Other reasons: Writing nonfiction was the work of my day job. With writing I get into the zone, flow, space, or whatever the current trendy term is, where nothing else matters or exists, and hours disappear. Often enough there’s a sense of doing something well that comes in the practice of medicine, riding a bike, helping a trainee. A sense of mastery. That’s the high that some folks talk about. I like how it makes me feel. Often enough to make me want to keep coming back. Sure, at times it’s frustrating, looking for the right word, trying to write clearly in non-Latinate prose, or not writing at all. As I’ve mentioned in a prior post, these frustrations drive writers bonkers: Fitzgerald, Berryman, Williams, Capote, Faulkner, Hemingway, Bukowski, Thomas, and others turned to alcohol. Updike said that golf saved him from booze.
Nick Hornby said he writes because he has no other creative talent—can’t paint or sing. That applies to me as well. Writing was a craft that I could learn to learn, unlike calculus or building bird houses with my kids—the ramshackle results always looked like they should be placed under a freeway overpass for the truly homeless birds.

------------------------------------

■ Goal of the exercise:
Please continue the passage above about reasons for writing, starting right after its final sentence, not the material that follows.

■ Dataset excerpts:
------------------------------------

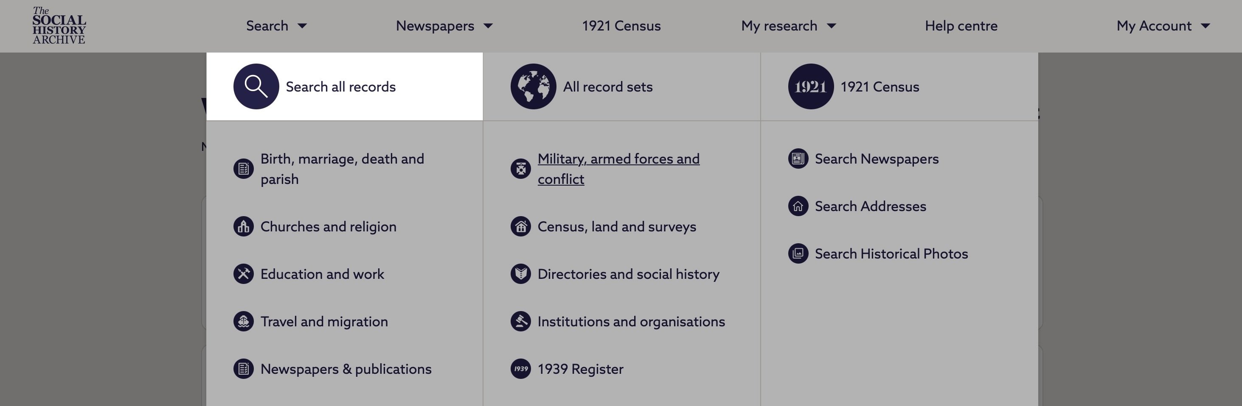Viewport: 1242px width, 406px height.
Task: Open the Help centre page
Action: pos(960,26)
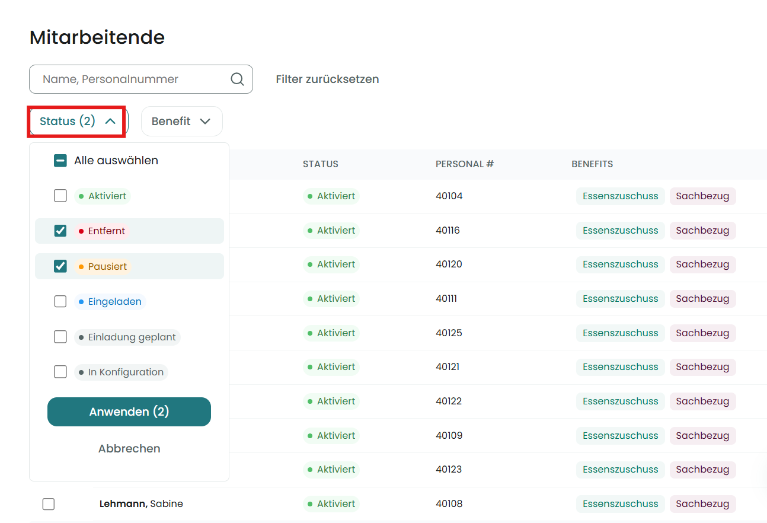
Task: Click the search magnifier icon
Action: (237, 79)
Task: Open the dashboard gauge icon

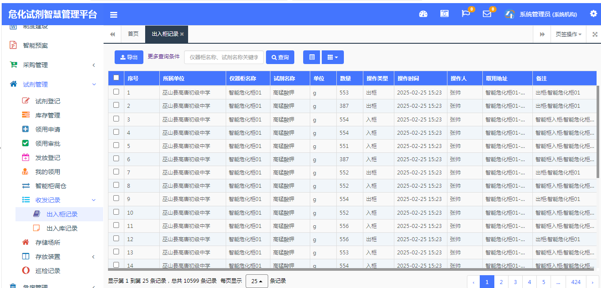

------------------------------------

■ Expected answer:
What else? It’s a cliché that writers are screwed up and need to record their feelings, and this is true for me. I write more when I am angry, in love, confused, or beset by large emotion of whatever coloration, and what I compose at those occasions, at times, has emotional oomph. At other times, I make Hemingway seem flowery.
Wait, there is another important reason. I share the universal urge to express matters of importance. As a physician seeing patients who confront death or a lifetime of maimed existence, the big questions come close. Dilemmas, often medical, are best dramatized, so that we can appreciate extremely fine distinctions—the ones that are not evident with blunt instruments like committees on ethics that have the covert primary directive of protecting the hospital from legal action. Bureaucracy discounts the need to match rationality with feelings, process is all. I admire the phrase, “The singularity of ethical choices,” (which many in the business of telling us what to do, rail against).
How do I do it? Write. I wrote in my day job. Papers. Grants. Memos. Letters of recommendation. Responses to requests. Patient notes. I lack the principal writers’ tools of close observation and memory, so I have notebooks all over the place, with ideas, thoughts, titles, descriptions, references, great phrases, things to do, places to visit, food, restaurants, and words that I want to use. At a conference I met a former trainee from years ago who came up to me with an appreciative look on his face. Instead of the anticipated/hoped for thanks, he asked, “You still make lists?” I’d made my mark on his young mind.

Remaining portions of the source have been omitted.